%%

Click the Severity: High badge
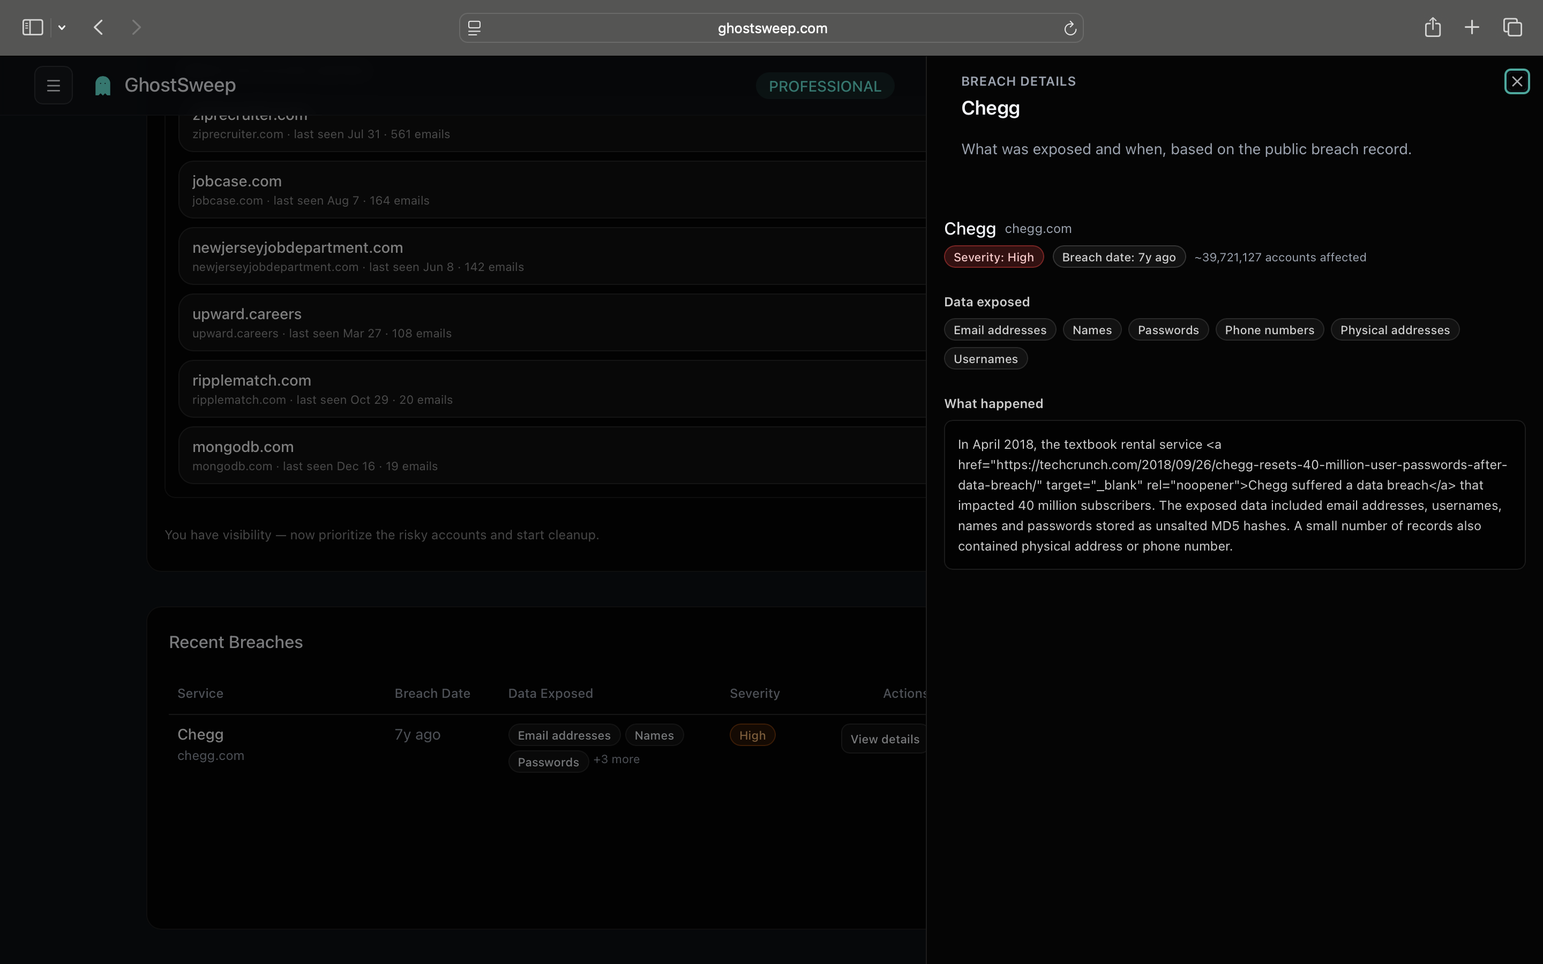The width and height of the screenshot is (1543, 964). click(993, 257)
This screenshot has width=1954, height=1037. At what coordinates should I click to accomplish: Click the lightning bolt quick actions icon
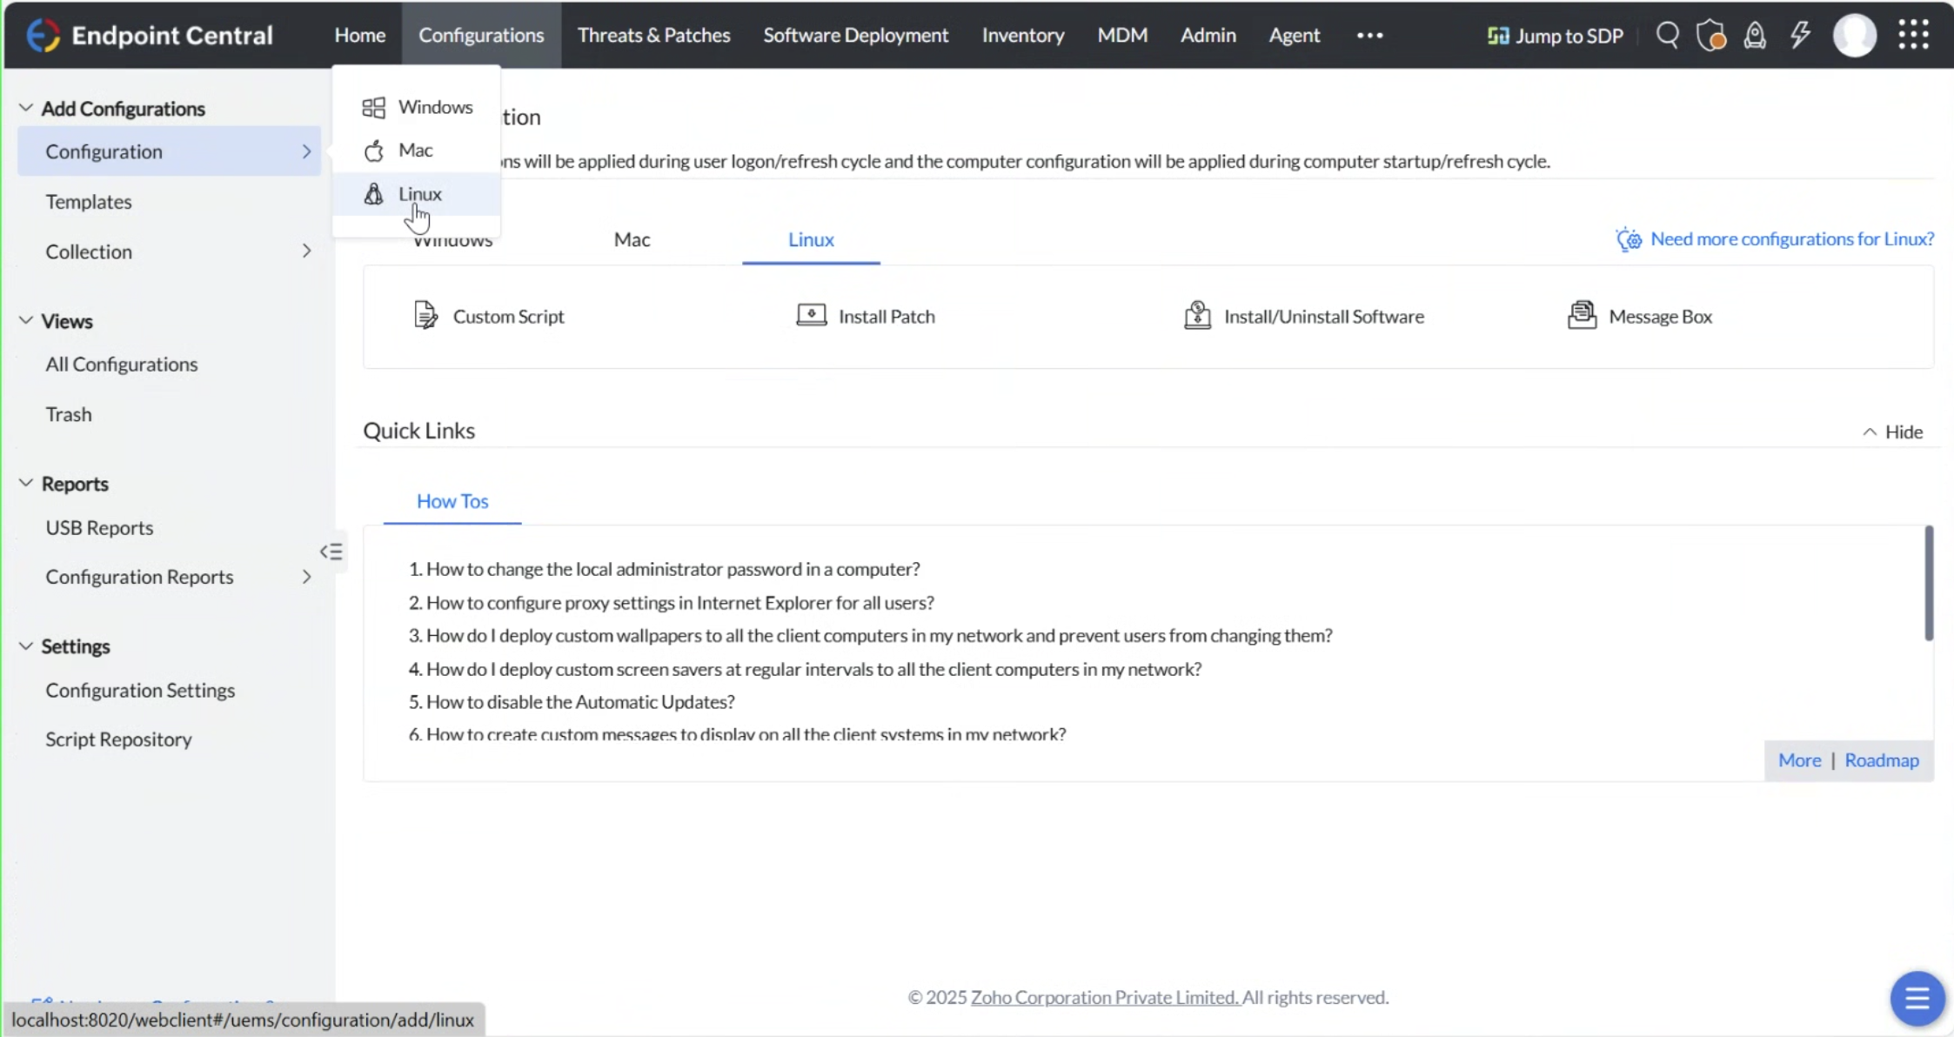point(1800,36)

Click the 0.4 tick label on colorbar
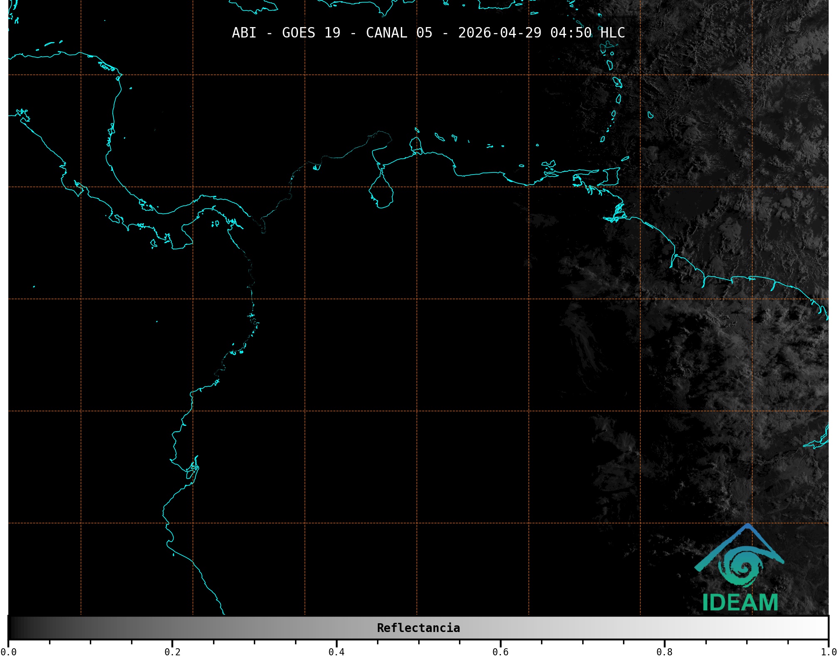coord(336,652)
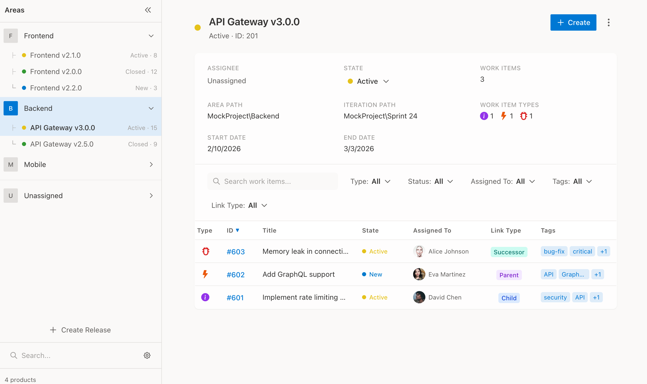Screen dimensions: 647x384
Task: Collapse the Areas sidebar with double-chevron icon
Action: tap(148, 10)
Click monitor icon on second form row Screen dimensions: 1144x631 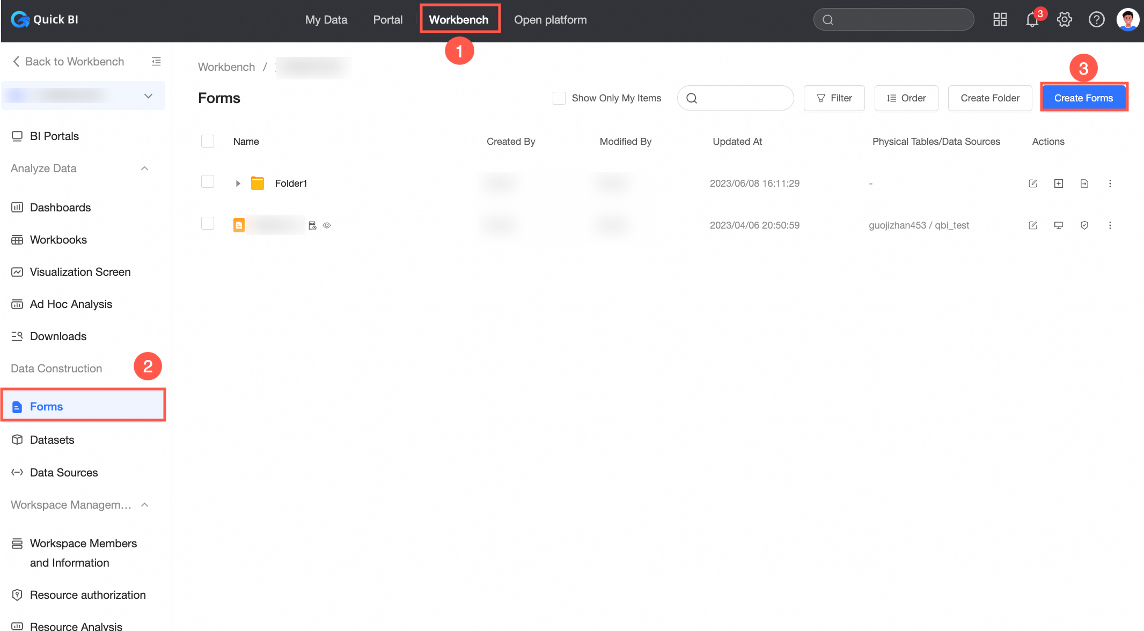coord(1058,225)
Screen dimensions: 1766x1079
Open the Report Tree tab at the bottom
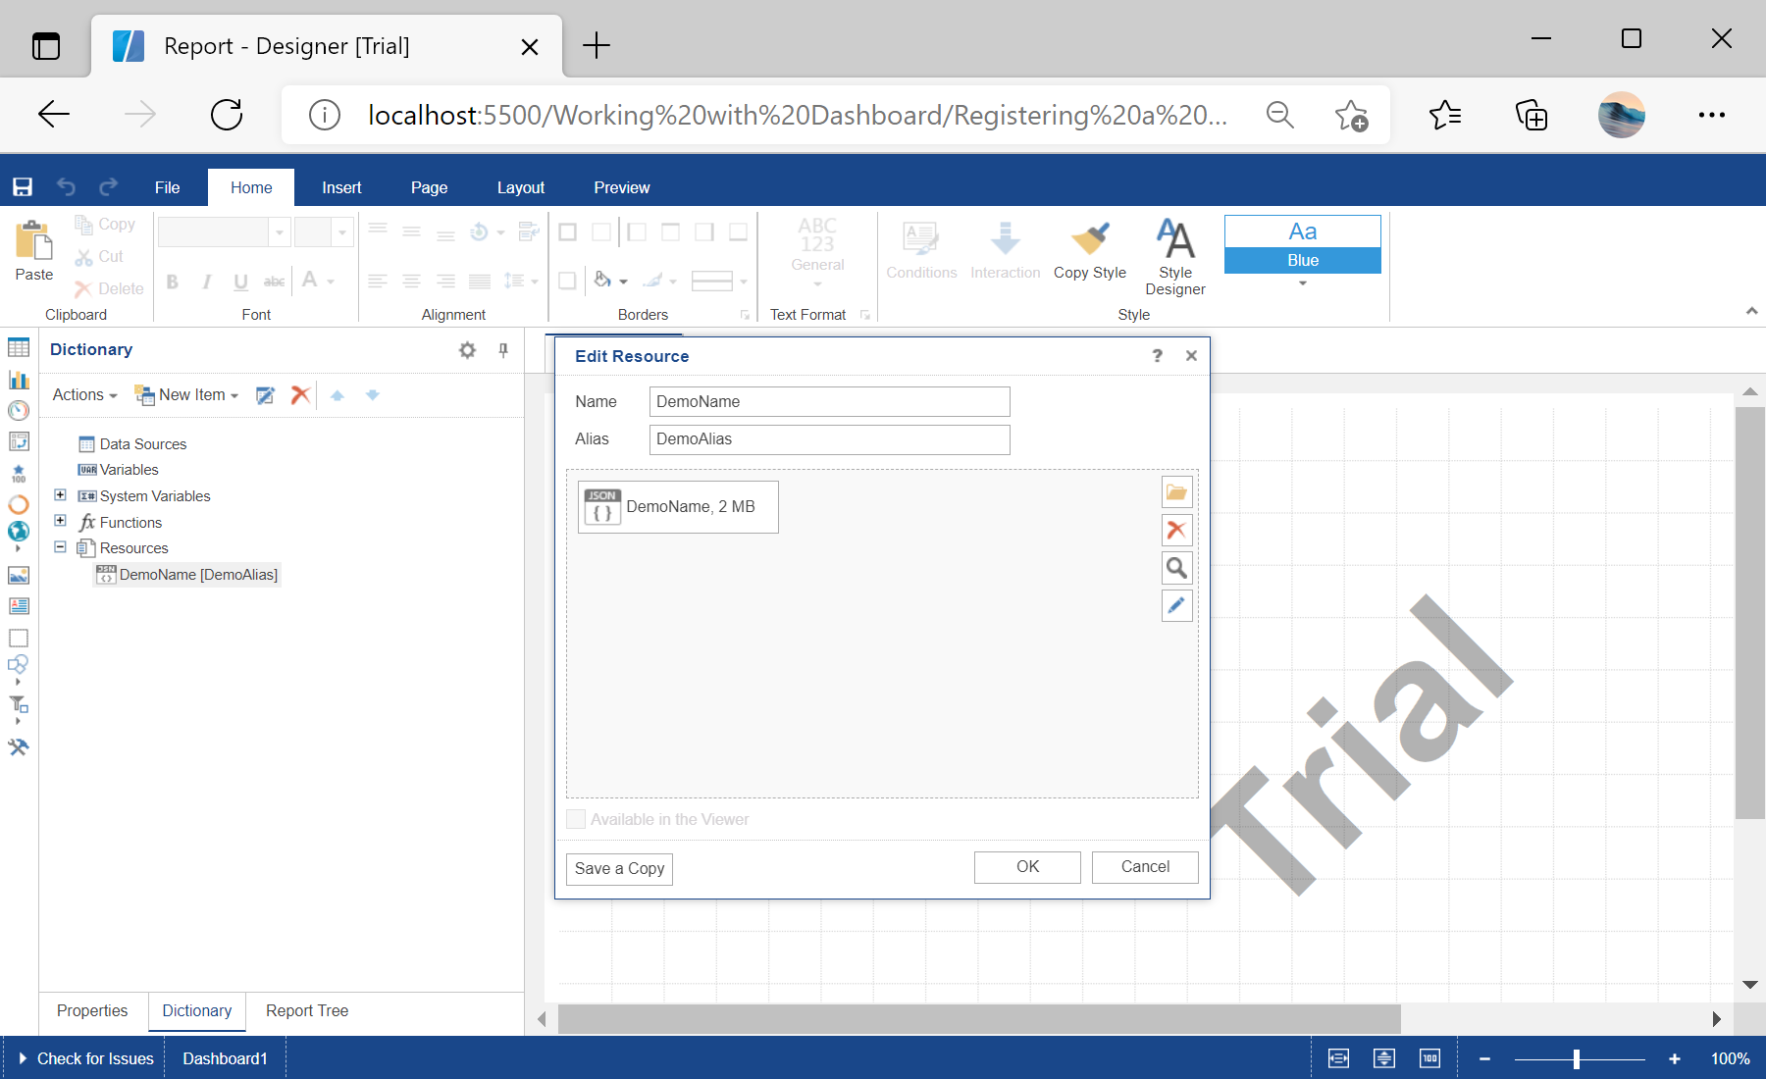pos(306,1010)
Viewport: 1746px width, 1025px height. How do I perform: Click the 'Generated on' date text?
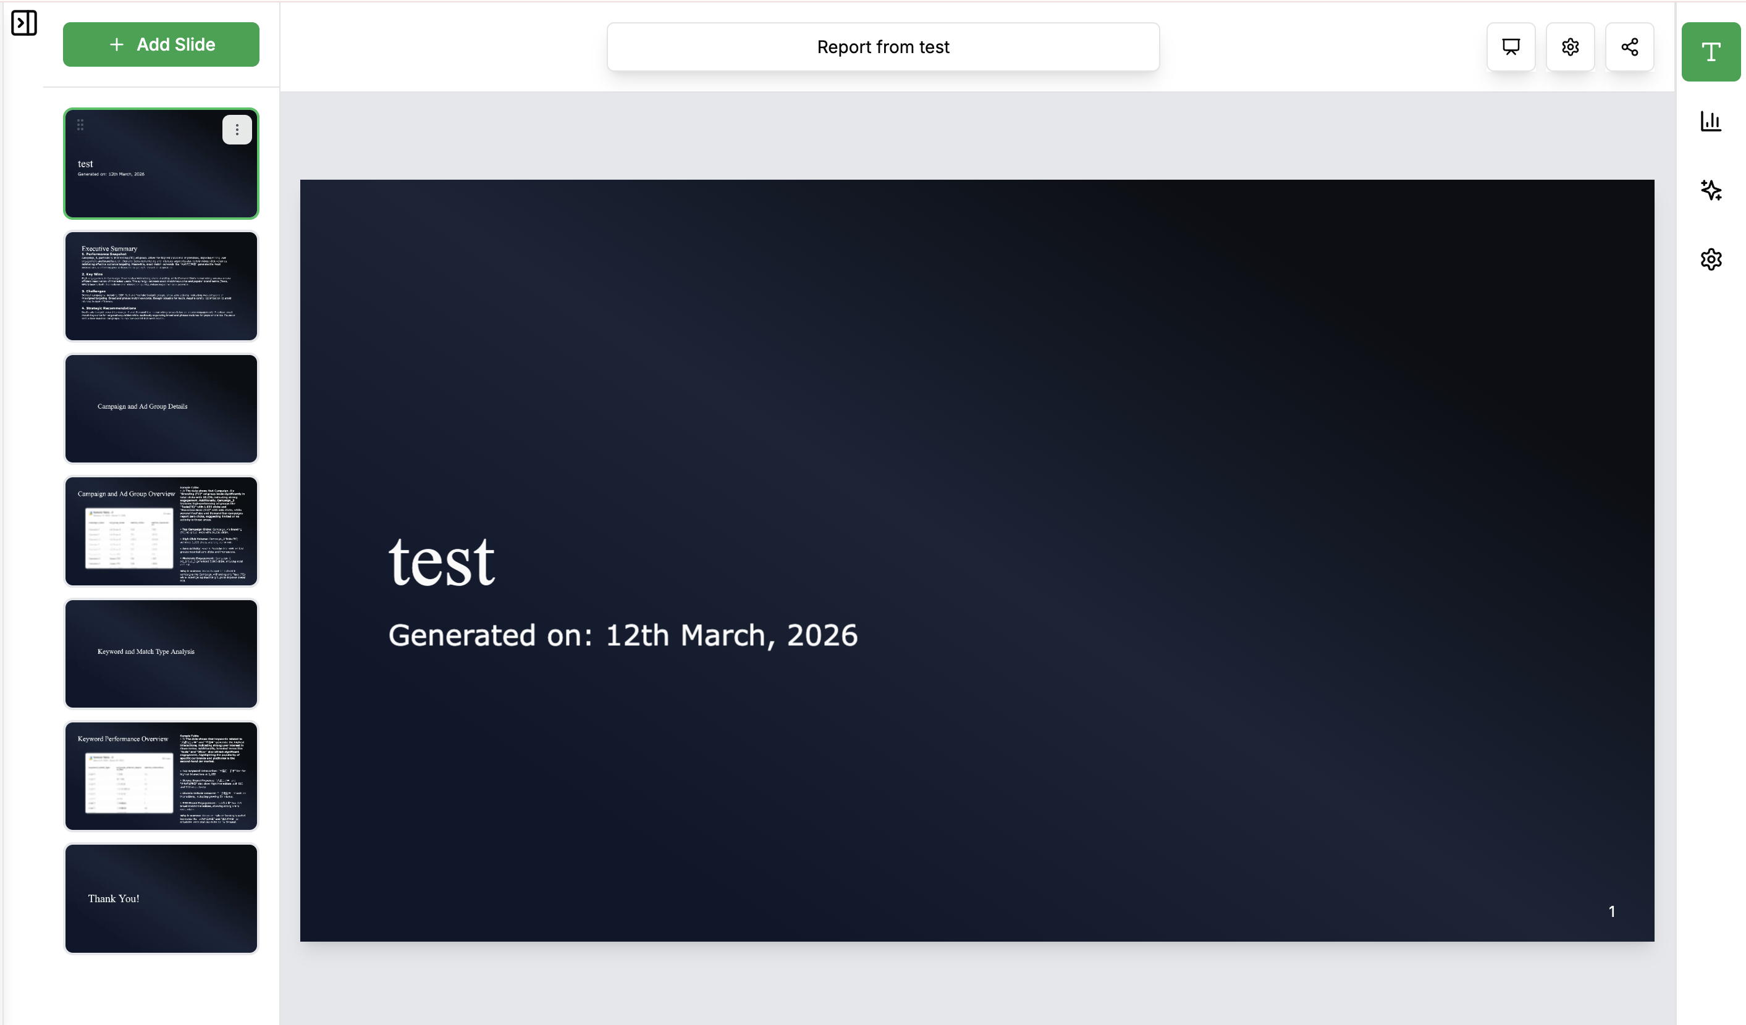[x=622, y=635]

%%

**EXERCISE REQUIREMENTS:** Locate the line containing "Viewport: 1746px width, 1025px" in the records above, then output it and every line after it through the last, excluding pictures.

**ANSWER BELOW:**
Viewport: 1746px width, 1025px height. How do I perform: Click the 'Generated on' date text?
[x=622, y=635]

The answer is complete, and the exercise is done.